--- Records for the task ---
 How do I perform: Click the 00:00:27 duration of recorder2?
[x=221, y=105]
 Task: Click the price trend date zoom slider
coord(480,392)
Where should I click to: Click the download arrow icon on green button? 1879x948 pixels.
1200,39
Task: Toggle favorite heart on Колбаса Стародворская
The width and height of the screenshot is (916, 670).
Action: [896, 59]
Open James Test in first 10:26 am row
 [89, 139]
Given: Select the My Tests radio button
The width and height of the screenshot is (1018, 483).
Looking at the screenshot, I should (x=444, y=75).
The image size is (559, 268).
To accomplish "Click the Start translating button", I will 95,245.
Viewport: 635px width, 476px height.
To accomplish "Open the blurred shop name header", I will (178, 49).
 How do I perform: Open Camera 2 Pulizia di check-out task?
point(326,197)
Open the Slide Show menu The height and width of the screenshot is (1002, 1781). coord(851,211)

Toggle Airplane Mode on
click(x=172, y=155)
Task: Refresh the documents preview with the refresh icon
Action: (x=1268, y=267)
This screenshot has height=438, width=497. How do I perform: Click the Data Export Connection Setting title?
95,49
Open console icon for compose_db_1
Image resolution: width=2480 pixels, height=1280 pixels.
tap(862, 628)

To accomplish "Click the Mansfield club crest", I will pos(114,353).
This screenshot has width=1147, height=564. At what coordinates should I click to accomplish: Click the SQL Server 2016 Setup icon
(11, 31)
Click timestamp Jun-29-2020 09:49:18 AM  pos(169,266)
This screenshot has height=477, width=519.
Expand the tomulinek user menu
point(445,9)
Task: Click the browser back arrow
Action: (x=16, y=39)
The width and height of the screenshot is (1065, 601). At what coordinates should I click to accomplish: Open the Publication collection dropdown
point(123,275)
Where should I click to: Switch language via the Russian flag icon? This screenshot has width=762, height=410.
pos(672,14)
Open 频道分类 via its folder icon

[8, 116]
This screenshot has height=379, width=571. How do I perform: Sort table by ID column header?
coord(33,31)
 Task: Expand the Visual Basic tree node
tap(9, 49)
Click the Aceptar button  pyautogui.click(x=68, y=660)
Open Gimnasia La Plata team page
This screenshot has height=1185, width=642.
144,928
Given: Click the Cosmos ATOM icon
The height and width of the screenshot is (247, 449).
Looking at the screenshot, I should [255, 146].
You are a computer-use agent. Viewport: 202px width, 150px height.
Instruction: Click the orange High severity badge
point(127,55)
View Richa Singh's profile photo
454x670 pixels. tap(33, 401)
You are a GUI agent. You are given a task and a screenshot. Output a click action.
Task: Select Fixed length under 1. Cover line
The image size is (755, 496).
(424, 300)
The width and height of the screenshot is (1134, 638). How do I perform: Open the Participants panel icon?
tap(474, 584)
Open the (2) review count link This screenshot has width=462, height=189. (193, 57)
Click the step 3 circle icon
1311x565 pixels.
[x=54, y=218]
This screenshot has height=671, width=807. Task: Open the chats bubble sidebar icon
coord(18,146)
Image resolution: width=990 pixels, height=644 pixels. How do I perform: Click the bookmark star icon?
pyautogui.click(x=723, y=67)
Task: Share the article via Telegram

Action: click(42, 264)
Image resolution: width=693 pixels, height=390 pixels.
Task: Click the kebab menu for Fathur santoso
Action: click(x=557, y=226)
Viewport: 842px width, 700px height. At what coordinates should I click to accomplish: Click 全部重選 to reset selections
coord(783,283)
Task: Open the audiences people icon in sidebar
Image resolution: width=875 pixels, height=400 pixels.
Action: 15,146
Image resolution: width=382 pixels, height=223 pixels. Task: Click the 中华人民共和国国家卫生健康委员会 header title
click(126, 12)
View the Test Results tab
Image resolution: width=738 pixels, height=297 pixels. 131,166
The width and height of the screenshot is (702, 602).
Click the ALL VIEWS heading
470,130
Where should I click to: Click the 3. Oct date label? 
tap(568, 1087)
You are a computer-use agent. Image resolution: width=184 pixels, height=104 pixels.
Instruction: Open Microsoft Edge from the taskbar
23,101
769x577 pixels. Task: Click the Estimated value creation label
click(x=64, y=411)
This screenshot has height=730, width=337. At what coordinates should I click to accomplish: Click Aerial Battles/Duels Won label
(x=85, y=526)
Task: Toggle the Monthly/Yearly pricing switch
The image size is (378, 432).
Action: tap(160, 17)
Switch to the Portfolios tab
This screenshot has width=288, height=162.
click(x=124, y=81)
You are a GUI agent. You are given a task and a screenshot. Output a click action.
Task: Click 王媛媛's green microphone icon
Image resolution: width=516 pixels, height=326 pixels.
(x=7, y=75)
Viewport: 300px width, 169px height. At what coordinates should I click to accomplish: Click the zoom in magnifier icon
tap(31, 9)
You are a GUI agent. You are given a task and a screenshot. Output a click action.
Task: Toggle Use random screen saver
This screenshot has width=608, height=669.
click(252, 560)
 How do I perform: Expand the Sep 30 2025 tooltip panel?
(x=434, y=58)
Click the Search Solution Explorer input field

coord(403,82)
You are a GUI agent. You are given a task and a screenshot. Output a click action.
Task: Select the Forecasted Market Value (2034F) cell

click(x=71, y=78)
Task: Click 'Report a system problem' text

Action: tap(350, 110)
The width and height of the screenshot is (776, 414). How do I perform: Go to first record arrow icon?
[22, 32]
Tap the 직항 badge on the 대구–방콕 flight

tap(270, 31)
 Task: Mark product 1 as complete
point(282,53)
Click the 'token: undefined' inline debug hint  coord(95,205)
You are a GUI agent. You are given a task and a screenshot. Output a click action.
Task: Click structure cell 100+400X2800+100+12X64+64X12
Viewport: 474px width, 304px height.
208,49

--- Brief ---
Convert every line of the entries above into a JSON list of strings, with one string per line and blank lines left out.

--- Exercise solution ---
[
  " How do I perform: Click the 00:00:27 duration of recorder2?",
  "[x=221, y=105]",
  " Task: Click the price trend date zoom slider",
  "coord(480,392)",
  "Where should I click to: Click the download arrow icon on green button? 1879x948 pixels.",
  "1200,39",
  "Task: Toggle favorite heart on Колбаса Стародворская",
  "The width and height of the screenshot is (916, 670).",
  "Action: [896, 59]",
  "Open James Test in first 10:26 am row",
  " [89, 139]",
  "Given: Select the My Tests radio button",
  "The width and height of the screenshot is (1018, 483).",
  "Looking at the screenshot, I should (x=444, y=75).",
  "The image size is (559, 268).",
  "To accomplish \"Click the Start translating button\", I will 95,245.",
  "Viewport: 635px width, 476px height.",
  "To accomplish \"Open the blurred shop name header\", I will (178, 49).",
  " How do I perform: Open Camera 2 Pulizia di check-out task?",
  "point(326,197)",
  "Open the Slide Show menu The height and width of the screenshot is (1002, 1781). coord(851,211)",
  "Toggle Airplane Mode on",
  "click(x=172, y=155)",
  "Task: Refresh the documents preview with the refresh icon",
  "Action: (x=1268, y=267)",
  "This screenshot has height=438, width=497. How do I perform: Click the Data Export Connection Setting title?",
  "95,49",
  "Open console icon for compose_db_1",
  "Image resolution: width=2480 pixels, height=1280 pixels.",
  "tap(862, 628)",
  "To accomplish \"Click the Mansfield club crest\", I will pos(114,353).",
  "This screenshot has width=1147, height=564. At what coordinates should I click to accomplish: Click the SQL Server 2016 Setup icon",
  "(11, 31)",
  "Click timestamp Jun-29-2020 09:49:18 AM  pos(169,266)",
  "This screenshot has height=477, width=519.",
  "Expand the tomulinek user menu",
  "point(445,9)",
  "Task: Click the browser back arrow",
  "Action: (x=16, y=39)",
  "The width and height of the screenshot is (1065, 601). At what coordinates should I click to accomplish: Open the Publication collection dropdown",
  "point(123,275)",
  "Where should I click to: Switch language via the Russian flag icon? This screenshot has width=762, height=410.",
  "pos(672,14)",
  "Open 频道分类 via its folder icon",
  "[8, 116]",
  "This screenshot has height=379, width=571. How do I perform: Sort table by ID column header?",
  "coord(33,31)",
  " Task: Expand the Visual Basic tree node",
  "tap(9, 49)",
  "Click the Aceptar button  pyautogui.click(x=68, y=660)",
  "Open Gimnasia La Plata team page",
  "This screenshot has height=1185, width=642.",
  "144,928",
  "Given: Click the Cosmos ATOM icon",
  "The height and width of the screenshot is (247, 449).",
  "Looking at the screenshot, I should [255, 146].",
  "You are a computer-use agent. Viewport: 202px width, 150px height.",
  "Instruction: Click the orange High severity badge",
  "point(127,55)",
  "View Richa Singh's profile photo",
  "454x670 pixels. tap(33, 401)",
  "You are a GUI agent. You are given a task and a screenshot. Output a click action.",
  "Task: Select Fixed length under 1. Cover line",
  "The image size is (755, 496).",
  "(424, 300)",
  "The width and height of the screenshot is (1134, 638). How do I perform: Open the Participants panel icon?",
  "tap(474, 584)",
  "Open the (2) review count link This screenshot has width=462, height=189. (193, 57)",
  "Click the step 3 circle icon",
  "1311x565 pixels.",
  "[x=54, y=218]",
  "This screenshot has height=671, width=807. Task: Open the chats bubble sidebar icon",
  "coord(18,146)",
  "Image resolution: width=990 pixels, height=644 pixels. How do I perform: Click the bookmark star icon?",
  "pyautogui.click(x=723, y=67)",
  "Task: Share the article via Telegram",
  "Action: click(42, 264)",
  "Image resolution: width=693 pixels, height=390 pixels.",
  "Task: Click the kebab menu for Fathur santoso",
  "Action: click(x=557, y=226)",
  "Viewport: 842px width, 700px height. At what coordinates should I click to accomplish: Click 全部重選 to reset selections",
  "coord(783,283)",
  "Task: Open the audiences people icon in sidebar",
  "Image resolution: width=875 pixels, height=400 pixels.",
  "Action: 15,146",
  "Image resolution: width=382 pixels, height=223 pixels. Task: Click the 中华人民共和国国家卫生健康委员会 header title",
  "click(126, 12)",
  "View the Test Results tab",
  "Image resolution: width=738 pixels, height=297 pixels. 131,166",
  "The width and height of the screenshot is (702, 602).",
  "Click the ALL VIEWS heading",
  "470,130",
  "Where should I click to: Click the 3. Oct date label? ",
  "tap(568, 1087)",
  "You are a computer-use agent. Image resolution: width=184 pixels, height=104 pixels.",
  "Instruction: Open Microsoft Edge from the taskbar",
  "23,101",
  "769x577 pixels. Task: Click the Estimated value creation label",
  "click(x=64, y=411)",
  "This screenshot has height=730, width=337. At what coordinates should I click to accomplish: Click Aerial Battles/Duels Won label",
  "(x=85, y=526)",
  "Task: Toggle the Monthly/Yearly pricing switch",
  "The image size is (378, 432).",
  "Action: tap(160, 17)",
  "Switch to the Portfolios tab",
  "This screenshot has width=288, height=162.",
  "click(x=124, y=81)",
  "You are a GUI agent. You are given a task and a screenshot. Output a click action.",
  "Task: Click 王媛媛's green microphone icon",
  "Image resolution: width=516 pixels, height=326 pixels.",
  "(x=7, y=75)",
  "Viewport: 300px width, 169px height. At what coordinates should I click to accomplish: Click the zoom in magnifier icon",
  "tap(31, 9)",
  "You are a GUI agent. You are given a task and a screenshot. Output a click action.",
  "Task: Toggle Use random screen saver",
  "This screenshot has width=608, height=669.",
  "click(252, 560)",
  " How do I perform: Expand the Sep 30 2025 tooltip panel?",
  "(x=434, y=58)",
  "Click the Search Solution Explorer input field",
  "coord(403,82)",
  "You are a GUI agent. You are given a task and a screenshot. Output a click action.",
  "Task: Select the Forecasted Market Value (2034F) cell",
  "click(x=71, y=78)",
  "Task: Click 'Report a system problem' text",
  "Action: tap(350, 110)",
  "The width and height of the screenshot is (776, 414). How do I perform: Go to first record arrow icon?",
  "[22, 32]",
  "Tap the 직항 badge on the 대구–방콕 flight",
  "tap(270, 31)",
  " Task: Mark product 1 as complete",
  "point(282,53)",
  "Click the 'token: undefined' inline debug hint  coord(95,205)",
  "You are a GUI agent. You are given a task and a screenshot. Output a click action.",
  "Task: Click structure cell 100+400X2800+100+12X64+64X12",
  "Viewport: 474px width, 304px height.",
  "208,49"
]